Q11     In 2007, Brian Chesky and Joe Gebbia came up with a wheeze to rent out two air beds in their San Francisco apartment, because a conference had left the local hotels full-to-overflowing. Thus, Airbnb was born. Since then more than 500m stays have been booked through its platform, which now offers more than 7m properties (including 4,900 castles and 2,400 tree-houses) in over 100,000 cities. Each night, around 2m people around the world stay in an Airbnb. Airbnb was already profitable (to be precise, EBITDA-positive) in 2017 and 2018*(see S-1 filing). The firm has grand designs to move beyond accommodation, and provide the entire trip: where to go, what to do and how to get there, not just where to stay. The first day price values Airbnb at $86 billion (as of Thursday, December 10, 2020), more than twice the market cap of Marriott, the world’s largest hotel chain.

Airbnb’s founders started as complete outsiders to the hospitality business and indeed, to commerce. Brian Chesky and Joe Gebbia had no previous business experience or technical expertise. They were so untutored in investing that when an early adviser suggested raising money from small investors known as “angels”, Mr Chesky thought people in Silicon Valley actually believed in celestial beings.

https://www.sec.gov/Archives/edgar/data/1559720/000119312520311265/d81668ds1a.htm#toc81668_24

  • What are the similarities and differences between Airbnb’s and Uber’s business models? (7 points)

Similarities

Differences

Airbnb

Uber

Q11 (Contd.) 

Airbnb belatedly knocks on the door in China. Will the American firm do better in China than Uber?

“WE HAVE not focused on building our community in China,” reads a peculiar announcement posted recently by Airbnb on its official blog. Despite the firm’s apparent lack of enthusiasm for the Chinese, the world’s biggest group of travelers, intrepid locals have still discovered the American home-sharing site. Tourists from the mainland have used the platform more than 3.5m times; Airbnb members in China have hosted nearly 1m visitors.

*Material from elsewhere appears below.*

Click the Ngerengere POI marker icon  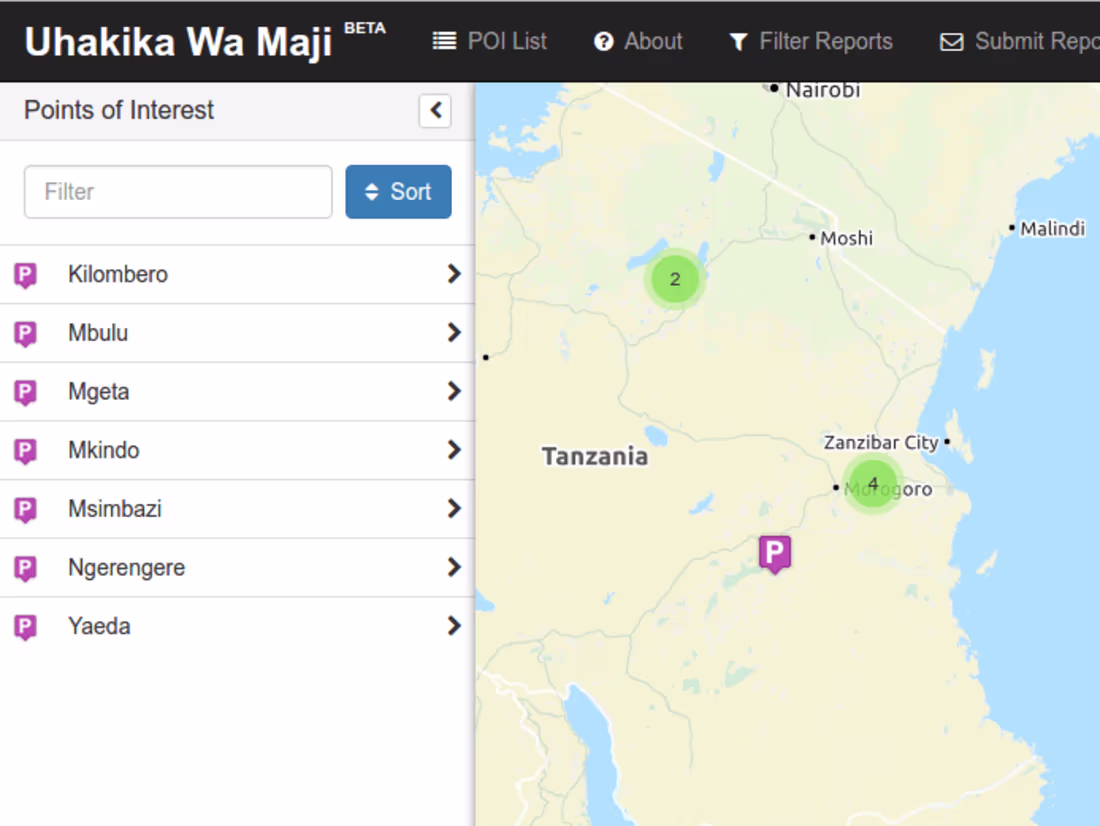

Perhaps abashed by this show of grassroots support, Airbnb is now making a big push in China. From December 7th a new legal entity (Airbnb China) will cater to all those neglected hosts and guests. To satisfy Chinese regulators the unit will store their data on local servers. The firm has also struck new agreements with the governments of Shanghai, Shenzhen, Chongqing and Guangzhou, which suggests that these big cities welcome its formal arrival. In addition to these developments, there are rumors that Airbnb is about to take over Xiaozhu, a mid-sized local rival that recently raised $65m of venture funding.

The mainland is certainly an attractive prize, with a big sharing economy that is projected to grow by 40% a year for each of the next five years. Local travelers made four billion trips inside China last year. The market for individual leisure lodgings inside the country could reach 10.3bn yuan ($1.7bn) next year, up from 6.8bn yuan this year, reckons iResearch, a market-research firm. Airbnb sees its rivals in China as parochial outfits. None of them have a global network or the means to build one, says Nick Papas, the firm’s spokesman in Washington, DC.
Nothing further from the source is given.